▶ **AIM**: Reproduce the data from the line containing "This screenshot has" through the line containing "[x=292, y=71]", inclusive, without the pictures.

▶ **STORED RECORDS**:
◇ ◇ ◇
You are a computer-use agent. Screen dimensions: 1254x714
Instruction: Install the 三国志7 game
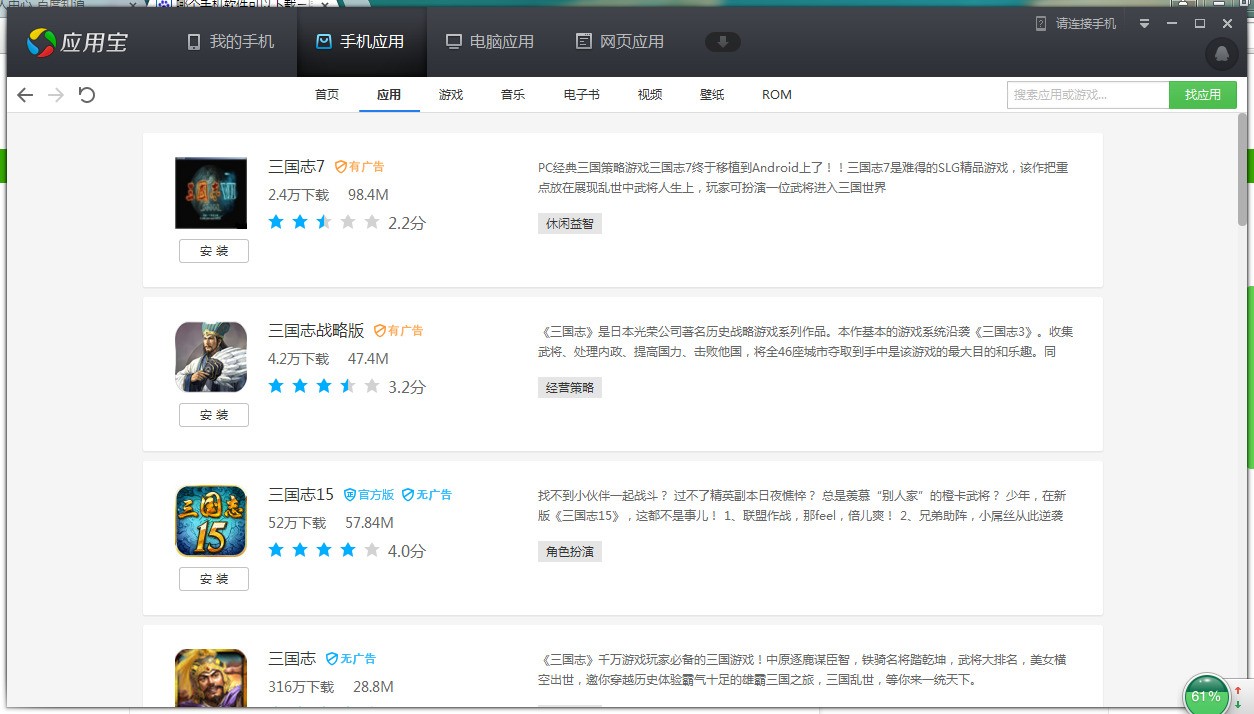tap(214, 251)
◇ ◇ ◇
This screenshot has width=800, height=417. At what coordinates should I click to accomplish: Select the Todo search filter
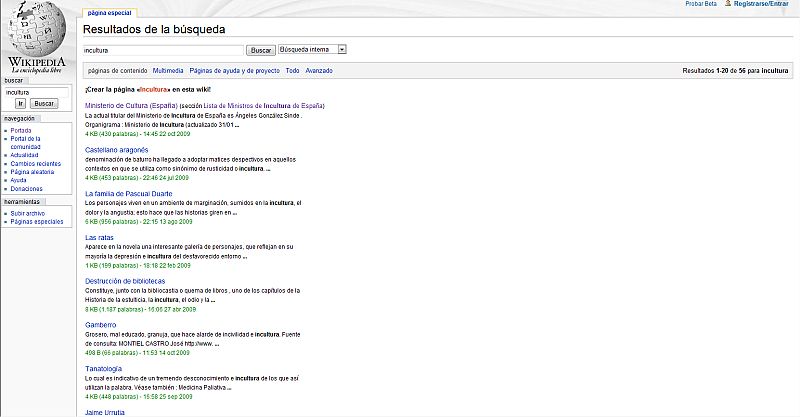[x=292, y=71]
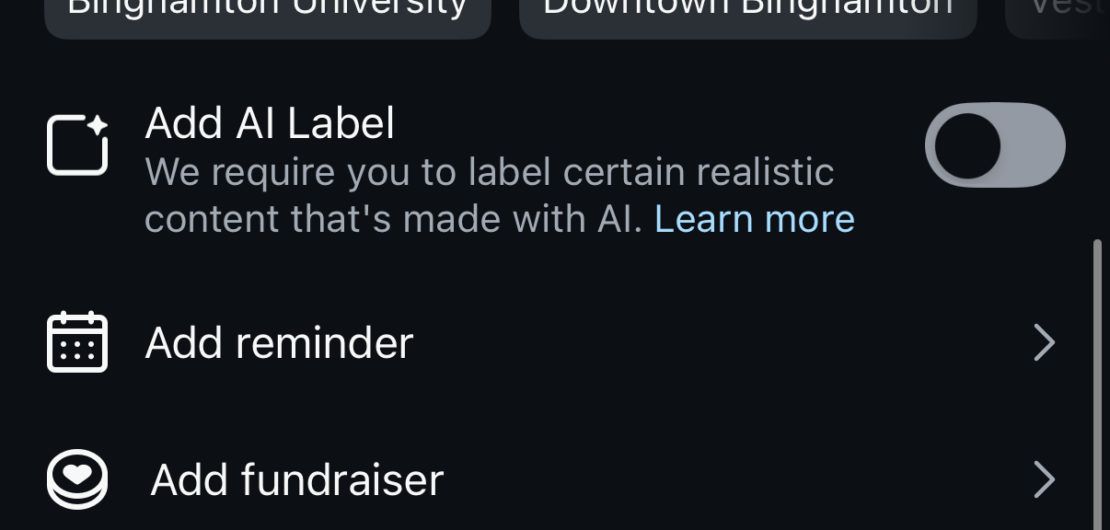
◇ ◇ ◇
▶ **RESPONSE TO THIS TASK**:
This screenshot has width=800, height=417. At what coordinates should I click to accomplish: Select the Todo search filter
[x=292, y=71]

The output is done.